### The request:
Rewrite the entries that follow, swapping "GUI agent" for "interface agent" wherever it occurs and leaving everything else untouched.

START

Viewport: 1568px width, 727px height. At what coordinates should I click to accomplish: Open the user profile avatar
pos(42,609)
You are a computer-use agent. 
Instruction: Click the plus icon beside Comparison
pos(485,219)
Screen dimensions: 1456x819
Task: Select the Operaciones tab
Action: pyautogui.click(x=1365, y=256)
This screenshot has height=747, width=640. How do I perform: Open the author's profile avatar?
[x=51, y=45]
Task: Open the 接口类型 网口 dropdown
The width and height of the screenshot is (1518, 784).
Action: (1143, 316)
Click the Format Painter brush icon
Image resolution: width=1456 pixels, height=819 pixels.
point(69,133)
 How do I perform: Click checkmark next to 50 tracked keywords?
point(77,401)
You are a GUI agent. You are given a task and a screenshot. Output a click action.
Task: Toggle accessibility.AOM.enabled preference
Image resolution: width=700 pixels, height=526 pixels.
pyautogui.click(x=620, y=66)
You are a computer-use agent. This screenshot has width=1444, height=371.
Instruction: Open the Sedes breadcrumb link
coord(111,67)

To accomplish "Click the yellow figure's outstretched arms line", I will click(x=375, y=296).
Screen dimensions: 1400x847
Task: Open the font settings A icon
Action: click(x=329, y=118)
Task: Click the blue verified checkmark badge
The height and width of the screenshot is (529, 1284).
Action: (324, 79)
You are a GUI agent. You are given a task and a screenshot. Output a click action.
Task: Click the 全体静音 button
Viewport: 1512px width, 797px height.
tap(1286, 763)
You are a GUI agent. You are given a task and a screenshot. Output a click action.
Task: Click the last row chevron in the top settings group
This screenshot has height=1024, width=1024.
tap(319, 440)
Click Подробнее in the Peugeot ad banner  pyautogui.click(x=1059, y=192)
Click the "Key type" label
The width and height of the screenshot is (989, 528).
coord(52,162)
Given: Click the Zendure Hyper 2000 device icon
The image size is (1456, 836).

END

### Task output:
Viewport: 1568px width, 727px height. At what coordinates should I click to accomplish: Open the user profile avatar
pos(42,609)
You are a computer-use agent. 
Instruction: Click the plus icon beside Comparison
pos(485,219)
Screen dimensions: 1456x819
Task: Select the Operaciones tab
Action: pyautogui.click(x=1365, y=256)
This screenshot has height=747, width=640. How do I perform: Open the author's profile avatar?
[x=51, y=45]
Task: Open the 接口类型 网口 dropdown
The width and height of the screenshot is (1518, 784).
Action: (1143, 316)
Click the Format Painter brush icon
Image resolution: width=1456 pixels, height=819 pixels.
point(69,133)
 How do I perform: Click checkmark next to 50 tracked keywords?
point(77,401)
You are a interface agent. You are given a task and a screenshot. Output a click action.
Task: Toggle accessibility.AOM.enabled preference
Image resolution: width=700 pixels, height=526 pixels.
pyautogui.click(x=620, y=66)
You are a computer-use agent. This screenshot has width=1444, height=371.
Instruction: Open the Sedes breadcrumb link
coord(111,67)

To accomplish "Click the yellow figure's outstretched arms line", I will click(x=375, y=296).
Screen dimensions: 1400x847
Task: Open the font settings A icon
Action: click(x=329, y=118)
Task: Click the blue verified checkmark badge
The height and width of the screenshot is (529, 1284).
Action: (324, 79)
You are a interface agent. You are given a task and a screenshot. Output a click action.
Task: Click the 全体静音 button
Viewport: 1512px width, 797px height.
tap(1286, 763)
You are a interface agent. You are given a task and a screenshot. Output a click action.
Task: Click the last row chevron in the top settings group
This screenshot has height=1024, width=1024.
tap(319, 440)
Click Подробнее in the Peugeot ad banner  pyautogui.click(x=1059, y=192)
Click the "Key type" label
The width and height of the screenshot is (989, 528).
coord(52,162)
Given: Click the Zendure Hyper 2000 device icon
The image size is (1456, 836).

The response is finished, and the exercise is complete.